• Work task: Please retype all the records below exactly as they read.

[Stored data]
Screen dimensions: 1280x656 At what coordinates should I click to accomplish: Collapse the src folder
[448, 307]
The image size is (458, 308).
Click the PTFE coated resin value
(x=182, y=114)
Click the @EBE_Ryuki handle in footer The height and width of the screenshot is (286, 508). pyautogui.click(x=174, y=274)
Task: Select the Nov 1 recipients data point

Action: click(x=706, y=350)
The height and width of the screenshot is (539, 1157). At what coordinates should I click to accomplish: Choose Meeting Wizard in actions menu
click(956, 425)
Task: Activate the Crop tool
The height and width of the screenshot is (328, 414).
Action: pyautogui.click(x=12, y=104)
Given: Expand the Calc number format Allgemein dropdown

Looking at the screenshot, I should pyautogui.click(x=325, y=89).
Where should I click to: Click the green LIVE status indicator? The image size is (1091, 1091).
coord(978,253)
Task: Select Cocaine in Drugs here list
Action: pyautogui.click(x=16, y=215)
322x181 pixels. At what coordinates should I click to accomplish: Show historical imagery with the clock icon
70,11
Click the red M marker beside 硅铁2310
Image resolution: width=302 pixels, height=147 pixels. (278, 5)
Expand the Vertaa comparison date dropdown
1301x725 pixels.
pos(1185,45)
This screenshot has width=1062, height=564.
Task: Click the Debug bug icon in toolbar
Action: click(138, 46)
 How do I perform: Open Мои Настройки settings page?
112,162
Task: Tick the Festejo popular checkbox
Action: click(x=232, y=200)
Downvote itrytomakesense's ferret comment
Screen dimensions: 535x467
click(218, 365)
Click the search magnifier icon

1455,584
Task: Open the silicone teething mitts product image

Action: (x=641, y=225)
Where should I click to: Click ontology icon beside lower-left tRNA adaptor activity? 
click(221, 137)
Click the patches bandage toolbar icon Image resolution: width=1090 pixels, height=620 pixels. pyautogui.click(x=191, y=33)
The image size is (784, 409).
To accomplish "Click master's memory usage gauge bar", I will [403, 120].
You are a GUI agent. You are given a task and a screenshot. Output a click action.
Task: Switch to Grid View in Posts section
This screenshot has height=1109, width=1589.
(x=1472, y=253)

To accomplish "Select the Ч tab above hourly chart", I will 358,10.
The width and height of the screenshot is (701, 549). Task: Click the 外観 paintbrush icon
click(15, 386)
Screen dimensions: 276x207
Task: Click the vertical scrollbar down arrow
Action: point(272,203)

• Answer to the exercise:
Screen dimensions: 1280x656 At what coordinates should I click to accomplish: Collapse the src folder
[448, 307]
The image size is (458, 308).
Click the PTFE coated resin value
(x=182, y=114)
Click the @EBE_Ryuki handle in footer The height and width of the screenshot is (286, 508). pyautogui.click(x=174, y=274)
Task: Select the Nov 1 recipients data point

Action: click(x=706, y=350)
The height and width of the screenshot is (539, 1157). At what coordinates should I click to accomplish: Choose Meeting Wizard in actions menu
click(956, 425)
Task: Activate the Crop tool
The height and width of the screenshot is (328, 414).
Action: pyautogui.click(x=12, y=104)
Given: Expand the Calc number format Allgemein dropdown

Looking at the screenshot, I should pyautogui.click(x=325, y=89).
Where should I click to: Click the green LIVE status indicator? The image size is (1091, 1091).
coord(978,253)
Task: Select Cocaine in Drugs here list
Action: pyautogui.click(x=16, y=215)
322x181 pixels. At what coordinates should I click to accomplish: Show historical imagery with the clock icon
70,11
Click the red M marker beside 硅铁2310
Image resolution: width=302 pixels, height=147 pixels. (278, 5)
Expand the Vertaa comparison date dropdown
1301x725 pixels.
pos(1185,45)
This screenshot has width=1062, height=564.
Task: Click the Debug bug icon in toolbar
Action: click(138, 46)
 How do I perform: Open Мои Настройки settings page?
112,162
Task: Tick the Festejo popular checkbox
Action: click(x=232, y=200)
Downvote itrytomakesense's ferret comment
Screen dimensions: 535x467
click(218, 365)
Click the search magnifier icon

1455,584
Task: Open the silicone teething mitts product image

Action: (x=641, y=225)
Where should I click to: Click ontology icon beside lower-left tRNA adaptor activity? 
click(221, 137)
Click the patches bandage toolbar icon Image resolution: width=1090 pixels, height=620 pixels. pyautogui.click(x=191, y=33)
The image size is (784, 409).
To accomplish "Click master's memory usage gauge bar", I will [403, 120].
You are a GUI agent. You are given a task and a screenshot. Output a click action.
Task: Switch to Grid View in Posts section
This screenshot has height=1109, width=1589.
(x=1472, y=253)

To accomplish "Select the Ч tab above hourly chart", I will 358,10.
The width and height of the screenshot is (701, 549). Task: Click the 外観 paintbrush icon
click(15, 386)
Screen dimensions: 276x207
Task: Click the vertical scrollbar down arrow
Action: point(272,203)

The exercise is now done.